Work to be completed: Reproduce the entire listing below verbatim.

◆ ◆ ◆ ◆

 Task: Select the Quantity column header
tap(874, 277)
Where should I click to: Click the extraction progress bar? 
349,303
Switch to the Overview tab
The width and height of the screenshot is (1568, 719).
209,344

◆ ◆ ◆ ◆

Answer area:
 Task: Select the Quantity column header
tap(874, 277)
Where should I click to: Click the extraction progress bar? 
349,303
Switch to the Overview tab
The width and height of the screenshot is (1568, 719).
209,344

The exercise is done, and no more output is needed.